● **WHAT TO WORK ON**: Exactly the lines from the line that has "Given: Expand the Steam jump list arrow" through the final line below are to be retyped, and the pictures are not.

● **RECORDS TO PROCESS**:
[Start of section]
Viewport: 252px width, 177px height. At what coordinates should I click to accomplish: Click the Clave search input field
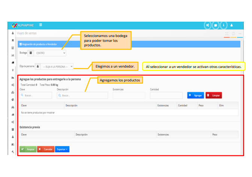point(36,95)
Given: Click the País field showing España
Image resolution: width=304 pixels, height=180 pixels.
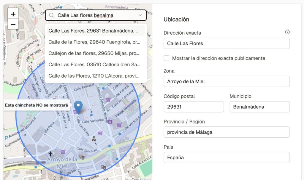Looking at the screenshot, I should 227,158.
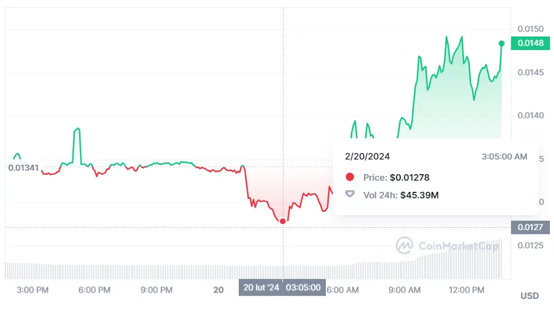Click the bold 20 date axis label

tap(219, 290)
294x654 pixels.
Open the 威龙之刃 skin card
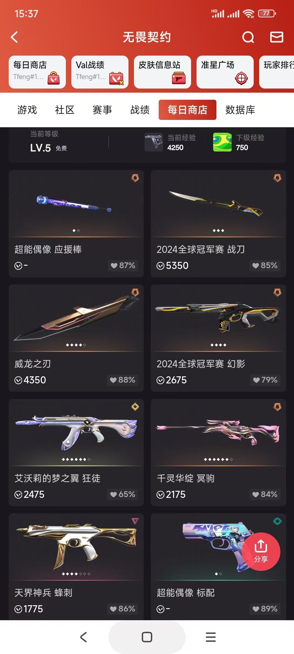76,338
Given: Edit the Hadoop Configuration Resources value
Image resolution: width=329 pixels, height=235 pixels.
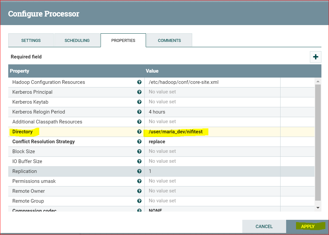Looking at the screenshot, I should (x=212, y=82).
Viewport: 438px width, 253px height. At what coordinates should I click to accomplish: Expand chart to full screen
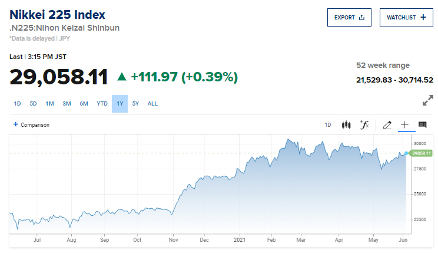[428, 101]
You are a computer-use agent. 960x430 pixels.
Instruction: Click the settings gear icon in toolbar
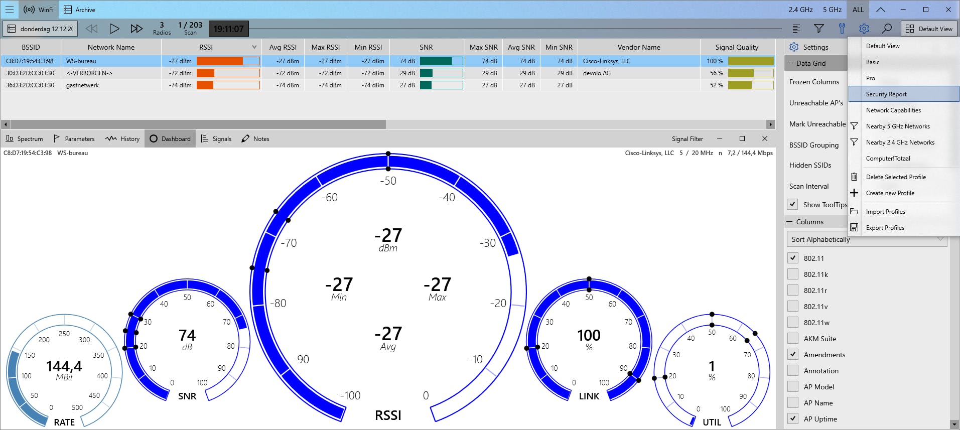pos(864,29)
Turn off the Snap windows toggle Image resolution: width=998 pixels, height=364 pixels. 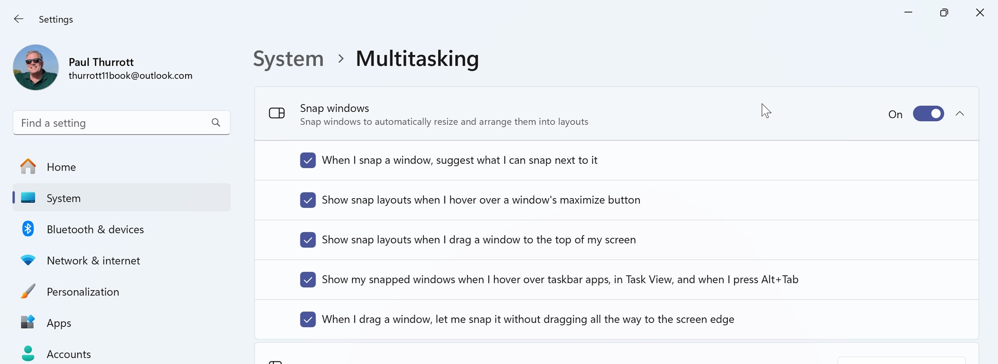[x=928, y=114]
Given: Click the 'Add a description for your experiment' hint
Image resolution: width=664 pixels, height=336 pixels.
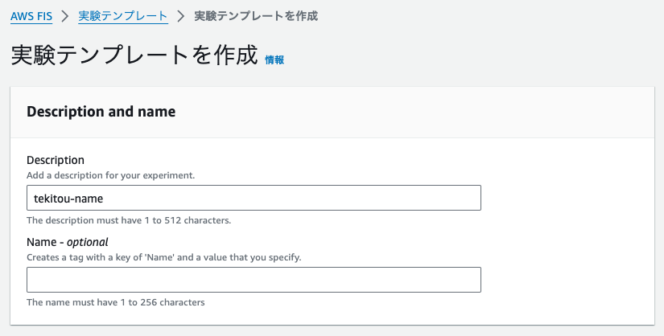Looking at the screenshot, I should tap(110, 175).
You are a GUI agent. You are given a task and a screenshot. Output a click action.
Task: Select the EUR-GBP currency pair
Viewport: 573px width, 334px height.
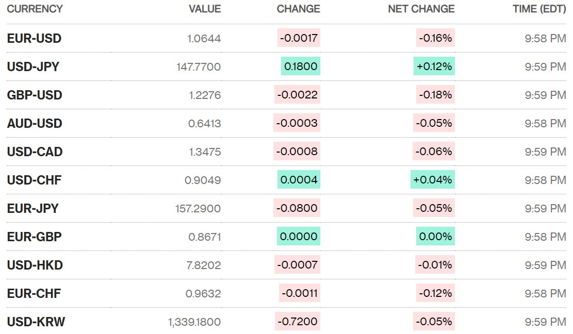pos(34,237)
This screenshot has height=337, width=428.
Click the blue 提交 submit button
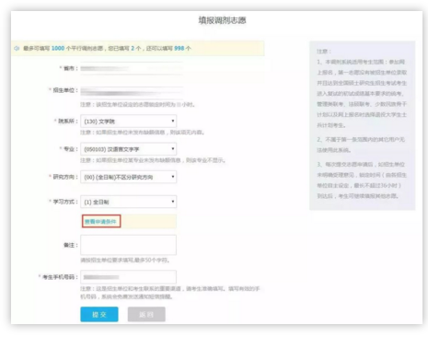coord(99,314)
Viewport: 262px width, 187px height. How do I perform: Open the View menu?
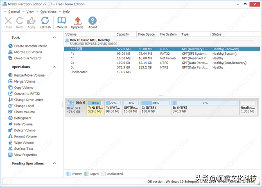30,11

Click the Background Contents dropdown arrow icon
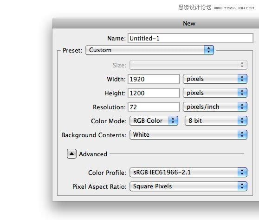[242, 134]
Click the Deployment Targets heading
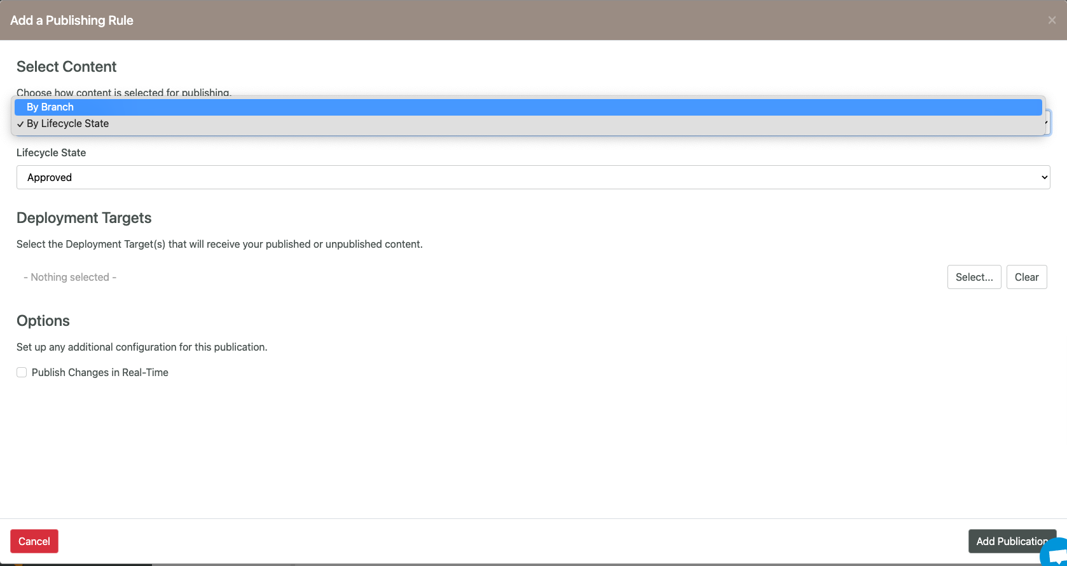This screenshot has width=1067, height=566. coord(84,218)
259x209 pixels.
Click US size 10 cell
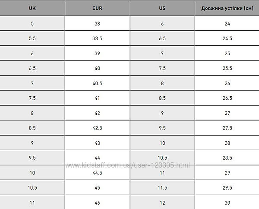click(162, 143)
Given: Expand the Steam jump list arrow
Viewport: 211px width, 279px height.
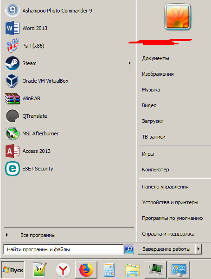Looking at the screenshot, I should coord(130,63).
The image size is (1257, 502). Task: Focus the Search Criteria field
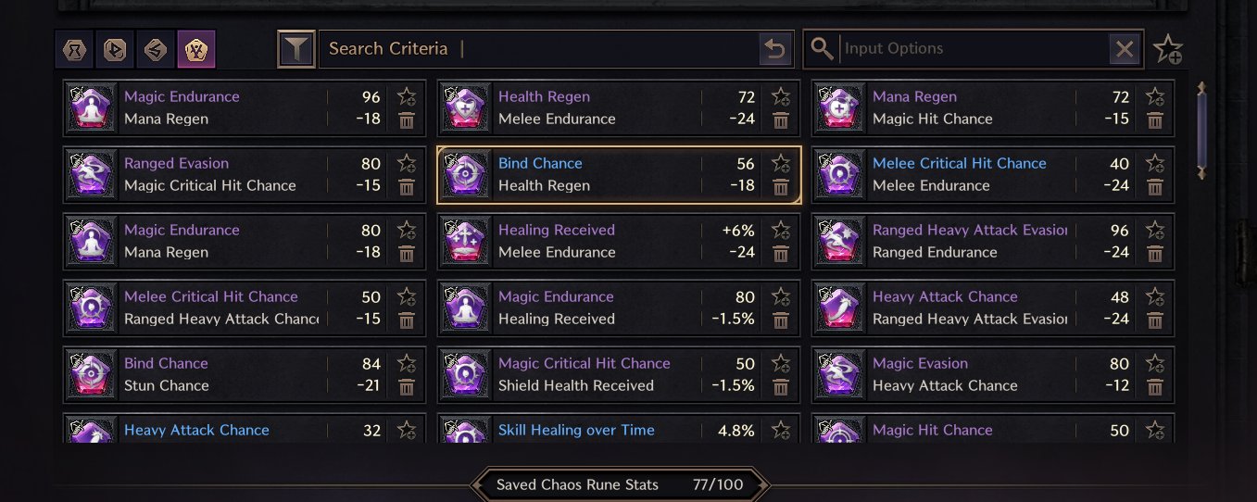click(537, 49)
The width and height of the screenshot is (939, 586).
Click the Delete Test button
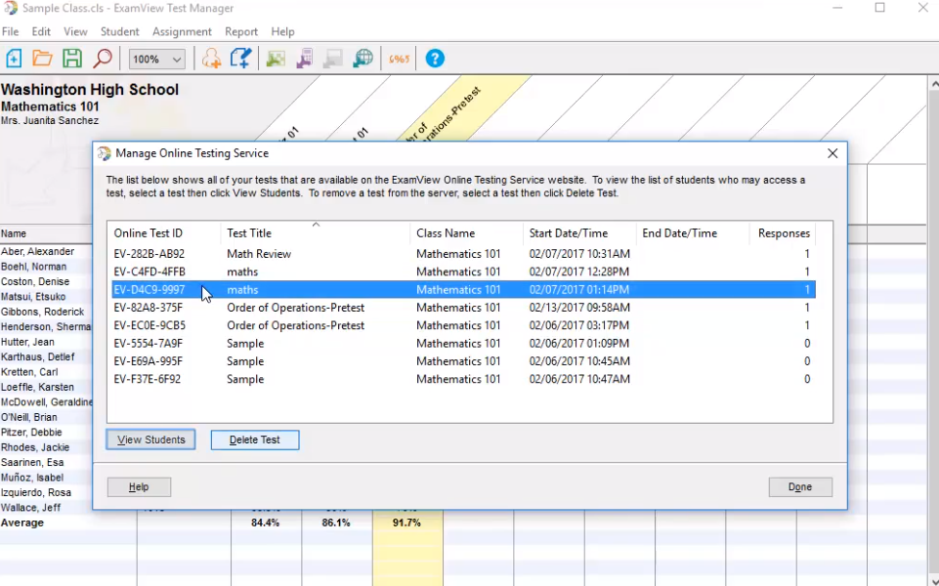click(x=254, y=440)
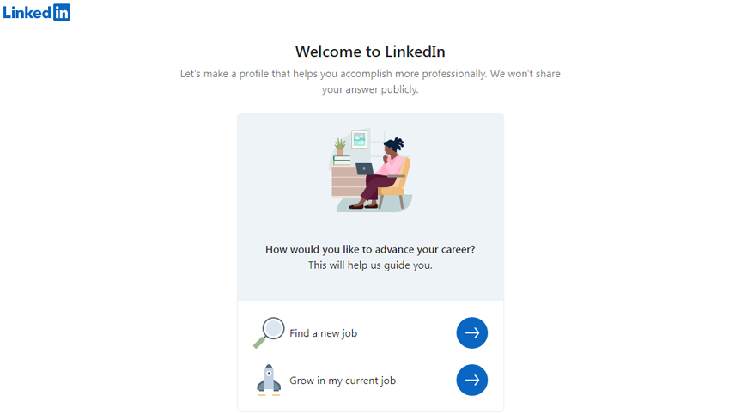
[End of section]
● **RESULT FOR THIS EXERCISE**:
Given: Expand the Steam jump list arrow
Viewport: 211px width, 279px height.
Looking at the screenshot, I should coord(130,63).
The image size is (1257, 502). Task: Focus the Search Criteria field
click(537, 49)
The width and height of the screenshot is (939, 586).
Click the Delete Test button
click(x=254, y=440)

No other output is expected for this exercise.